Can you quote each of the following items, character for character?

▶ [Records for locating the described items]
********
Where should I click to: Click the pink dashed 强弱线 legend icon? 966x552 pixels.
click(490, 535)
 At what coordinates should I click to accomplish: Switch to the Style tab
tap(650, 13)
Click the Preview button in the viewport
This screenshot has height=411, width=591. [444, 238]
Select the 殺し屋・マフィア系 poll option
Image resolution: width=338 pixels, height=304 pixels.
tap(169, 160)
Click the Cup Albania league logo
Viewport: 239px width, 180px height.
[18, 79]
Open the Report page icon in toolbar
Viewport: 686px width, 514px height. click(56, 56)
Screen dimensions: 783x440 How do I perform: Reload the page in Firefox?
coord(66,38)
********
▶ [Full answer]
Where should I click to: Click the pink dashed 强弱线 legend icon? 966x552 pixels.
click(490, 535)
 At what coordinates should I click to accomplish: Switch to the Style tab
tap(650, 13)
Click the Preview button in the viewport
This screenshot has height=411, width=591. [444, 238]
Select the 殺し屋・マフィア系 poll option
Image resolution: width=338 pixels, height=304 pixels.
tap(169, 160)
Click the Cup Albania league logo
Viewport: 239px width, 180px height.
[18, 79]
Open the Report page icon in toolbar
Viewport: 686px width, 514px height. click(56, 56)
Screen dimensions: 783x440 How do I perform: Reload the page in Firefox?
coord(66,38)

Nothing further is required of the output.